- **REQUEST 1**: Which things does the Cisco SD-WAN text say businesses base their decisions on? List every one.
- **REQUEST 2**: Quote the Cisco SD-WAN text word for word, starting at "What Challenges does" and ending at "are created .".
- **REQUEST 3**: Continue the Cisco SD-WAN text from the point where it stops.

- **SOURCE EXTRACT**:
↓↓↓
What is Cisco SD-WAN?

At its heart, Cisco SD-WAN is about ensuring that business applications leverage the optimal transport, aka ‘intent-based SD-WAN’.

Intent-Based SD-WAN is about leveraging business use cases and business outcomes as the basis for WAN design, rather than building a WAN based on transports and then deciding how to traffic engineer to meet business requirements.

There is no such thing as  a network which is not intent-based (I plugged two routers into a switch a week ago, they still have yet to spontaneously configure a routing protocol between them), but the design of the WAN can now be orchestrated arbitrarily on top of transports, utilizing the strengths of each while minimizing the weaknesses.

What Challenges does SD-WAN solve?

Consider the traditional WAN design. Businesses make decisions based on cost, requirements, return on investment, and value add. When it comes to traditional WAN design, these dice are thrown into a large plastic cup, shaken around, and out comes a budget with requirements.

I’m pretty sure this is actually how budgets are created .
↑↑↑
- **PROVIDED RECORDS**:
↓↓↓
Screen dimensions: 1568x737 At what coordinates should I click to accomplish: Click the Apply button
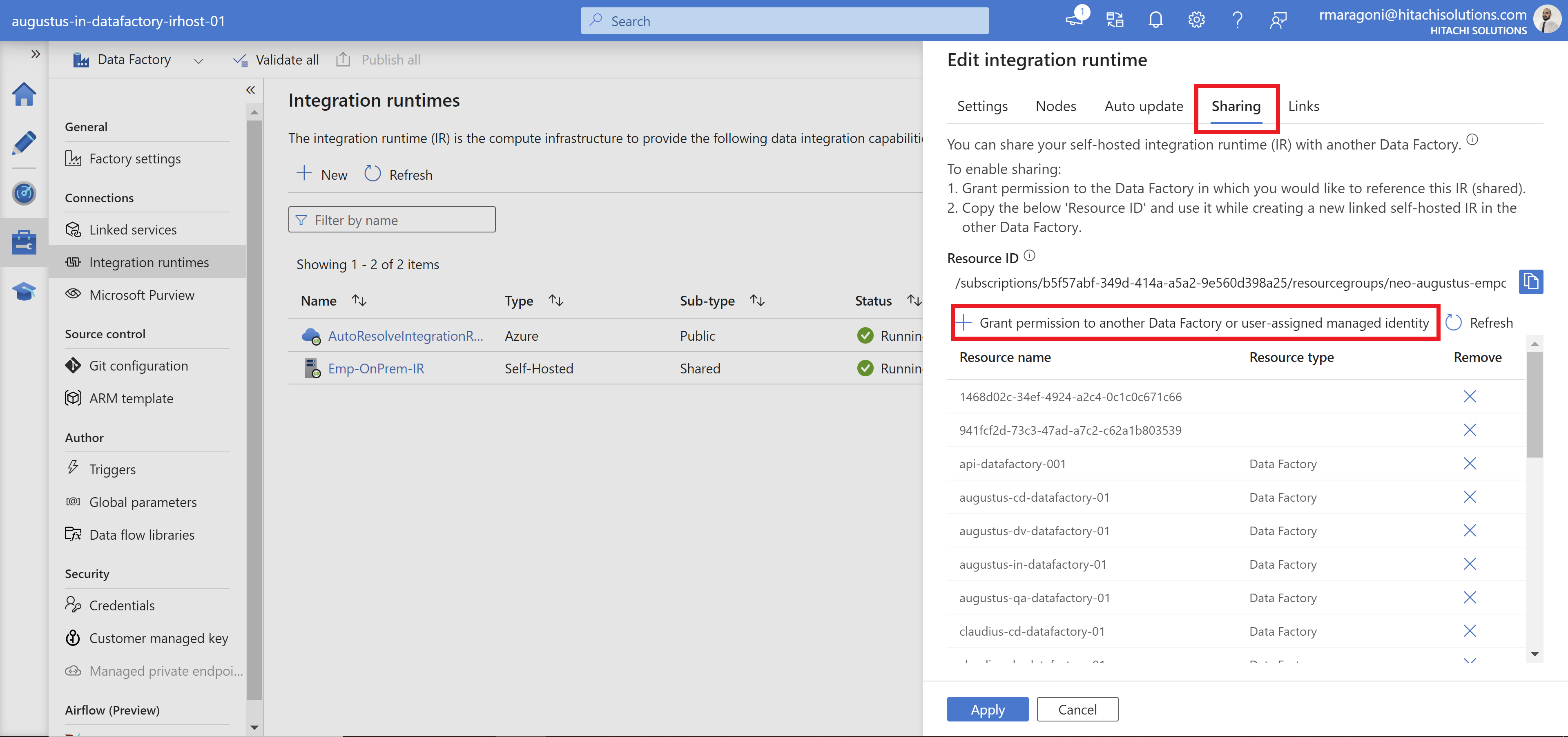(987, 710)
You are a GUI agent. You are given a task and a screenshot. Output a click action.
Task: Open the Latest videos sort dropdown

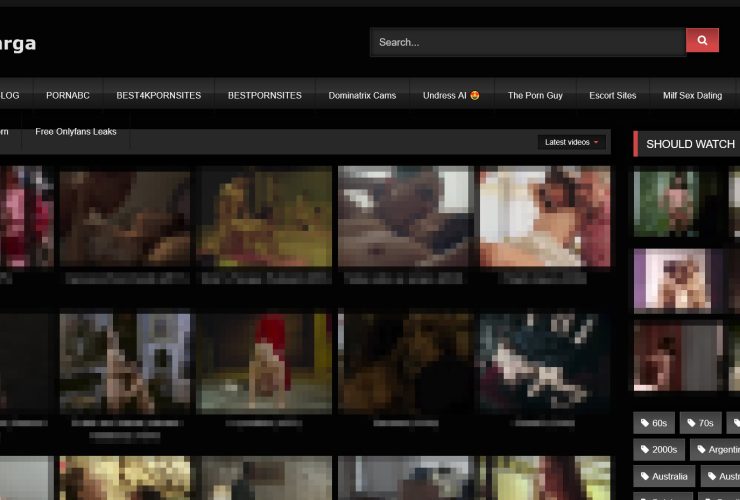(x=571, y=142)
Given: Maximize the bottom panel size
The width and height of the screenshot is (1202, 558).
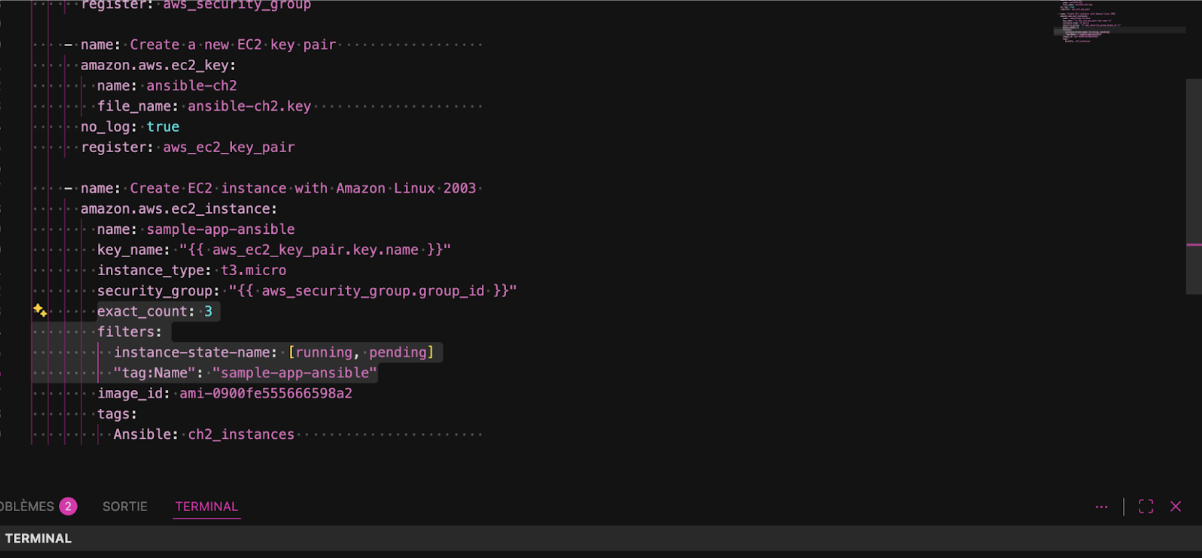Looking at the screenshot, I should click(x=1146, y=507).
↑↑↑
- **RIGHT ANSWER 1**: cost, requirements, return on investment, value add

- **RIGHT ANSWER 2**:
What Challenges does SD-WAN solve?

Consider the traditional WAN design. Businesses make decisions based on cost, requirements, return on investment, and value add. When it comes to traditional WAN design, these dice are thrown into a large plastic cup, shaken around, and out comes a budget with requirements.

I’m pretty sure this is actually how budgets are created .

- **RIGHT ANSWER 3**:
Now, based on these considerations, a decision is made on what WAN transports to utilize, as well as how much redundancy is required. In some remote locations, the availability of transports can be a limiting factor before any of this is done. At the end of this process, a business has the business requirements and the WAN transport(s) with which to meet them.

At this point in traditional WAN design, network architects must begin engineering the routing to meet the business requirements utilizing the options available from the carrier. Let’s look at a few.

MPLS Layer 3 VPN: With traditional L3VPN, organizations share their routes with a carrier in order to establish reachability between sites. This is often done with BGP, though other options exist. This requires coordination with the carrier in order to honor any QOS markings, to establish peering and allow traffic engineering.

MPLS Layer 2 VPN: Also known as VPLS, this simulates a layer 2 adjacent LAN. While useful for certain legacy application flows, or other corner cases, the main draw of VPLS is to allow organizations to utilize an IGP across the WAN and control routing without the need for carrier interaction. From a QoS perspective, markings still have to be coordinated and honored with the carrier, but the business controls all the routing themselves. However, since the LAN is virtual, the network topology requires coordination with the carrier.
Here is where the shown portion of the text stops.